** Aim of the exercise **
What is needed here is an exact copy of every entry.

───

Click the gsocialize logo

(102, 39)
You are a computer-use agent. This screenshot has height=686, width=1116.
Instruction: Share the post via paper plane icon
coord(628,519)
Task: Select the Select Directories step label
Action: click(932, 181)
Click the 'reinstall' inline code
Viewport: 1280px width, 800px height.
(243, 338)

───

** Answer area **
Click the gsocialize logo

(102, 39)
You are a computer-use agent. This screenshot has height=686, width=1116.
Instruction: Share the post via paper plane icon
coord(628,519)
Task: Select the Select Directories step label
Action: click(932, 181)
Click the 'reinstall' inline code
Viewport: 1280px width, 800px height.
(243, 338)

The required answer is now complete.